Supplied passage
Content starts

[Sedat Yalcin] - Fab Futures - Data Science
Home About

Data Science - Week 3: Fitting¶

Student: [Sedat Yalcin]

Overview: Fitting Methods¶

Fitting = Finding function parameters that best match data

Key Concepts:

  • Residual: $\epsilon_i = y_i - f(x_i)$ (difference between data and fit)
  • Loss: Sum of residuals (typically least squares: $\sum \epsilon_i^2$)
  • Linear least squares: Closed-form solution
  • Nonlinear least squares: Iterative optimization
  • Regularization: Prevent overfitting

Two datasets:

  1. Istanbul Traffic: Real-world time series
  2. Synthetic: Mathematical concepts demonstration
In [1]:
import numpy as np
import pandas as pd
import matplotlib.pyplot as plt
from scipy import optimize, signal
from sklearn.metrics import mean_squared_error, r2_score
from sklearn.model_selection import train_test_split
import warnings
warnings.filterwarnings('ignore')

Content ends

Source material
Content starts

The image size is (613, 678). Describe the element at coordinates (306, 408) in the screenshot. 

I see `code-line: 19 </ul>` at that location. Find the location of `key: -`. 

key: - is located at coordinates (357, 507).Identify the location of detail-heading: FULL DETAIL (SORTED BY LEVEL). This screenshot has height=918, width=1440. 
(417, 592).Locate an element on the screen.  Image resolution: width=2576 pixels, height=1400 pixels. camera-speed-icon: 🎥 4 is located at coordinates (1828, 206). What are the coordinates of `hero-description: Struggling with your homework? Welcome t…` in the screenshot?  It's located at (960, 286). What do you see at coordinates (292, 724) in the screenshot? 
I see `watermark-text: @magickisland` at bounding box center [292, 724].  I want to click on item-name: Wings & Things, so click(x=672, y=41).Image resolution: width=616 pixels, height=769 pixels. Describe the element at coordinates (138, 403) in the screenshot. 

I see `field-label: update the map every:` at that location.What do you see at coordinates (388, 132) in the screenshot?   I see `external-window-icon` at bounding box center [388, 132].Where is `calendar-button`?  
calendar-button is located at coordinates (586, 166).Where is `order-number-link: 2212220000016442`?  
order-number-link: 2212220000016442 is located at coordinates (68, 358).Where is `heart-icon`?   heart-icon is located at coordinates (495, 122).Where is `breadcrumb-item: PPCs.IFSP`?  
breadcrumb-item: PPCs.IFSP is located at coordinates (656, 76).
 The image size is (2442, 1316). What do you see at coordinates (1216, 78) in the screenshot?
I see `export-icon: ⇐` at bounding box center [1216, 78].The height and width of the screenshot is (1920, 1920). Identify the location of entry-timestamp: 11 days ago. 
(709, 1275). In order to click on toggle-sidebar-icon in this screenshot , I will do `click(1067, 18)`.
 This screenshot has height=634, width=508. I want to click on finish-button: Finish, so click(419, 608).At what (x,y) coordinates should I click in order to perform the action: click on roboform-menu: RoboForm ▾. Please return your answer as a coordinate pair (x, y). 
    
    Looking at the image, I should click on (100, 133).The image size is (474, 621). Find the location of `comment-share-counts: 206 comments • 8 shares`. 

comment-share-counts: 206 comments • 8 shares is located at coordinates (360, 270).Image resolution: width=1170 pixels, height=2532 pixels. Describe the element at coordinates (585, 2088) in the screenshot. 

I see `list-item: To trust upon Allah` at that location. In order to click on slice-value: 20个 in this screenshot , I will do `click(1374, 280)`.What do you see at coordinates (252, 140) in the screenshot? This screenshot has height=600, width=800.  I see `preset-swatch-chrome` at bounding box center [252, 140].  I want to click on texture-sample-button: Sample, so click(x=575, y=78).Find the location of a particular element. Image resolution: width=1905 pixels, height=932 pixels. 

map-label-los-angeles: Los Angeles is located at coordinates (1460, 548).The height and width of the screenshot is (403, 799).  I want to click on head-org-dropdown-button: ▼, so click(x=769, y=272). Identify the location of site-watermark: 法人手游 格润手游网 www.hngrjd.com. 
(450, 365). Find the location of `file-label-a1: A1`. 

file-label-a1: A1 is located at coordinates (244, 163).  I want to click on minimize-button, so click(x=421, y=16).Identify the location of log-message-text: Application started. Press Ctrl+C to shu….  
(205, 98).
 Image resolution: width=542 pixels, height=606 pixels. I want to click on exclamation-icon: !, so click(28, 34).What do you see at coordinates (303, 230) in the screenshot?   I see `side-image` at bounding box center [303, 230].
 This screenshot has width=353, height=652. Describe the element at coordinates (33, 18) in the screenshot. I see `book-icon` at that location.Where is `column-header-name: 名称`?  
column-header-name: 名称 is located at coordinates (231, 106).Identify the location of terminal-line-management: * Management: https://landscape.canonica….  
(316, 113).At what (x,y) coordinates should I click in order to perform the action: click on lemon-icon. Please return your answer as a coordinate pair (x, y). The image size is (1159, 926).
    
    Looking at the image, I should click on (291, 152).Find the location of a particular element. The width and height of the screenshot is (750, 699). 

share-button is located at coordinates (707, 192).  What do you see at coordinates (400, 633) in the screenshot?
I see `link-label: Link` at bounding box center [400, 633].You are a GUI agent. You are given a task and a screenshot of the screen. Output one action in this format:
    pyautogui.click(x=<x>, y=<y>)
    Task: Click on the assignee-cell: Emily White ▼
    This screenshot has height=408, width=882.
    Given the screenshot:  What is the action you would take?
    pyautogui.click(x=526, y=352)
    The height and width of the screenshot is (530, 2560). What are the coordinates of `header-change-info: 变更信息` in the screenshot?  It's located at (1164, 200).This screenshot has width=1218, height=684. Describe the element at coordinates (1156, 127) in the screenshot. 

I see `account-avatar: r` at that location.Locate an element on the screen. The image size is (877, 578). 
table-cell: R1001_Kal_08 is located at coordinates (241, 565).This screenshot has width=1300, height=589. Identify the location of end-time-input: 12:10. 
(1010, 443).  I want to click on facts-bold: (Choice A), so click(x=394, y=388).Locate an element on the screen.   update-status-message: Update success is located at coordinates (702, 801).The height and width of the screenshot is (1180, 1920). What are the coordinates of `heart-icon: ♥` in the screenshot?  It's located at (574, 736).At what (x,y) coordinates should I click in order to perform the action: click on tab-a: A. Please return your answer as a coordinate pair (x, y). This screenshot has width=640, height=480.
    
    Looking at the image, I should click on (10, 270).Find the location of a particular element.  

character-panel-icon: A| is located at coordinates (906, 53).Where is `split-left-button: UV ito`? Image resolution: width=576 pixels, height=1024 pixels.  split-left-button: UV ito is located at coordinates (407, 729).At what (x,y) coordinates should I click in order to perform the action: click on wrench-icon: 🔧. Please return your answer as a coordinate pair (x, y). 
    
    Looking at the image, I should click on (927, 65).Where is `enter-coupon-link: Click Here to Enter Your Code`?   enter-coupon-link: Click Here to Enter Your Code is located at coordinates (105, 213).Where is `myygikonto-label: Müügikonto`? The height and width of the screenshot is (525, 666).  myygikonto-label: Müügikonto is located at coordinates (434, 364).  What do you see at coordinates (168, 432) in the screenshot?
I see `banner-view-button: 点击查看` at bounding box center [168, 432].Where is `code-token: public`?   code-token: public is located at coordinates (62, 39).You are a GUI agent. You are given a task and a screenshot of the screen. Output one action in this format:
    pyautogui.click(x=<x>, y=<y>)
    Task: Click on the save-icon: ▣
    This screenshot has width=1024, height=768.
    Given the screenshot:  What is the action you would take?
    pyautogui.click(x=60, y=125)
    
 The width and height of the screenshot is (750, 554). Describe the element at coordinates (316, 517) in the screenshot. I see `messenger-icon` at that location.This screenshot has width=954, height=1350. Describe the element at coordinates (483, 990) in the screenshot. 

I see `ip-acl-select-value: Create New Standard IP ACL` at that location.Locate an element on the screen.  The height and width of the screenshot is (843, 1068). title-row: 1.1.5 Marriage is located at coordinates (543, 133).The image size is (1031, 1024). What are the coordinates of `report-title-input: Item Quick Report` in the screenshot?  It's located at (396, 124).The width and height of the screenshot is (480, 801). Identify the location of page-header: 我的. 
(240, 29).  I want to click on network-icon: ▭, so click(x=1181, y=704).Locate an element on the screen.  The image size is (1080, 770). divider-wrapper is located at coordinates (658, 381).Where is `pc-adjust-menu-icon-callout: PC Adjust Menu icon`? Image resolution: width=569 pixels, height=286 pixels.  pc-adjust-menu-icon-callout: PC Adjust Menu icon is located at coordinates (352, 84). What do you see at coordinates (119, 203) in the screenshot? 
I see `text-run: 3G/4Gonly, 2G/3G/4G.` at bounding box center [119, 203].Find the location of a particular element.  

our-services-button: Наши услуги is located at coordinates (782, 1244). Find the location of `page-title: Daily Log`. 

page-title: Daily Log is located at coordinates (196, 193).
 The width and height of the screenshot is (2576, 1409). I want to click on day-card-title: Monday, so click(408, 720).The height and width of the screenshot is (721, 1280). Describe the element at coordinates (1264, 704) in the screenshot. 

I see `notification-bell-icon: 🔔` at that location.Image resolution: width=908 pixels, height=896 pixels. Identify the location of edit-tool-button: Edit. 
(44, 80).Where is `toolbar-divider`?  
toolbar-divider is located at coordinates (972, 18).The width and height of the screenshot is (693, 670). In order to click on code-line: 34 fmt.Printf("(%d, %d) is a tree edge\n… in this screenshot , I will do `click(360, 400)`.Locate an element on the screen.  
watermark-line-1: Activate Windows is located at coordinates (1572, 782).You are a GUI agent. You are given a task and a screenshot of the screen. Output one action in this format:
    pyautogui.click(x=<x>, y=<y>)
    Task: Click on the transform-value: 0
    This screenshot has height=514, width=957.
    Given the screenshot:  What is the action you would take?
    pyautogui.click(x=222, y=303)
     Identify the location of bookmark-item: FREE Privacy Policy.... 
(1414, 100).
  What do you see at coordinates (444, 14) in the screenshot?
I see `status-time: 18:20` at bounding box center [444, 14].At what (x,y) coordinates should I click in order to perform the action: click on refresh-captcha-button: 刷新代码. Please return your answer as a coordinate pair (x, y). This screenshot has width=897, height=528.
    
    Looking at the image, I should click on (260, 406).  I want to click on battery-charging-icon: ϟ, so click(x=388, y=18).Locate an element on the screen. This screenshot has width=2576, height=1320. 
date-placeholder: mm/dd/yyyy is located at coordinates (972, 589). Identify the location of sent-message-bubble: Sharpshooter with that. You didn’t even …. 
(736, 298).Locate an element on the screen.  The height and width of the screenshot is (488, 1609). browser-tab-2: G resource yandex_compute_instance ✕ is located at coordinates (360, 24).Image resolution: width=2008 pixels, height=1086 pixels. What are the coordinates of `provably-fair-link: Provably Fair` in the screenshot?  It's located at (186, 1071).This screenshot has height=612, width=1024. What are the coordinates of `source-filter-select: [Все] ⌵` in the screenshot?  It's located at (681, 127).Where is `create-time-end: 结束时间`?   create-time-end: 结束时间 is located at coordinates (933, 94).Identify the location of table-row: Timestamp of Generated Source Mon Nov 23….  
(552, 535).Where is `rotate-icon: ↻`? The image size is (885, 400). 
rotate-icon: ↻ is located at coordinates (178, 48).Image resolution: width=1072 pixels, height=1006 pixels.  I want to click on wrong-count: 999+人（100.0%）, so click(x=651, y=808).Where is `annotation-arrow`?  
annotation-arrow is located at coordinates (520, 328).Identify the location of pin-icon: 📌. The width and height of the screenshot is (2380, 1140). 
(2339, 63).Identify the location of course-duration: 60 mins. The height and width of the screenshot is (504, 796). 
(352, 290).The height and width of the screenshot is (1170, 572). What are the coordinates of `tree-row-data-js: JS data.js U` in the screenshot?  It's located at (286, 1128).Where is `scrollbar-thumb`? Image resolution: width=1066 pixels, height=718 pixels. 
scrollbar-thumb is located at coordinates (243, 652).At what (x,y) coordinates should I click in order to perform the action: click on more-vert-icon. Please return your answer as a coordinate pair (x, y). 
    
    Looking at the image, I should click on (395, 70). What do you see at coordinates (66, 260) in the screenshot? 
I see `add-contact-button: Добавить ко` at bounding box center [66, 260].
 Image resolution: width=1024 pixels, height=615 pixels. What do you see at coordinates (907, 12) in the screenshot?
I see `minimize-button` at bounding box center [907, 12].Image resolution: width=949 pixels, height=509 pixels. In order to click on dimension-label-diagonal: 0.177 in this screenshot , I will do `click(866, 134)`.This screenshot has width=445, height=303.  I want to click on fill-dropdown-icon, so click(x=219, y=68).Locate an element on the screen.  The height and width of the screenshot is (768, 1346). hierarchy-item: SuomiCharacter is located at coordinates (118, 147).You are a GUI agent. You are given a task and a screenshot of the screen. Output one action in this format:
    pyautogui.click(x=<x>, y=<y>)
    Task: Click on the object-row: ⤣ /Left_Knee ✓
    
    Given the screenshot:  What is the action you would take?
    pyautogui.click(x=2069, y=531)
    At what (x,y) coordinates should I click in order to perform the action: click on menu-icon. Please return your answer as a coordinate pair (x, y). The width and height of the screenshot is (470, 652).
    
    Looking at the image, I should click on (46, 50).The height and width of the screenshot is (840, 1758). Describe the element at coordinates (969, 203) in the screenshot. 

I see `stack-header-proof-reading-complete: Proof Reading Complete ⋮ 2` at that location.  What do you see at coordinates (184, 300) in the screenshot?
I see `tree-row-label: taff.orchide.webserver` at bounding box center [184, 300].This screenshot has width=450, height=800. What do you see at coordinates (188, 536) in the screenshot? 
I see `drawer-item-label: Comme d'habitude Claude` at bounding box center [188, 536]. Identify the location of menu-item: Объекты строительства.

Content ends

Work order 1
In the page on data fitting, which two datasets are listed?
Work order 2
Extend the page on data fitting from its last line shown.

Written reply 1
Istanbul Traffic, a real-world time series, and a synthetic dataset for demonstrating math concepts.

Written reply 2
# Load traffic data
df = pd.read_csv('datasets/traffic_index.csv')
df['trafficindexdate'] = pd.to_datetime(df['trafficindexdate'])
df['year'] = df['trafficindexdate'].dt.year
df['month'] = df['trafficindexdate'].dt.month
df['dayofyear'] = df['trafficindexdate'].dt.dayofyear
df['dayofweek'] = df['trafficindexdate'].dt.dayofweek

print(f"Dataset: {len(df)} observations from {df['trafficindexdate'].min().date()} to {df['trafficindexdate'].max().date()}")
Dataset: 3332 observations from 2015-08-06 to 2024-10-18

Part 1: Linear & Polynomial Fitting¶

1.1 Linear Least Squares¶

Theory:

  • Model: $y = ax + b$ (affine function)
  • Vandermonde matrix: $M = [1, x]$
  • Solution: $\vec{c} = (M^T M)^{-1} M^T \vec{y}$
  • NumPy: np.linalg.lstsq(M, y)
In [2]:
# Linear trend: yearly average traffic
yearly = df.groupby('year')['average_traffic_index'].mean().reset_index()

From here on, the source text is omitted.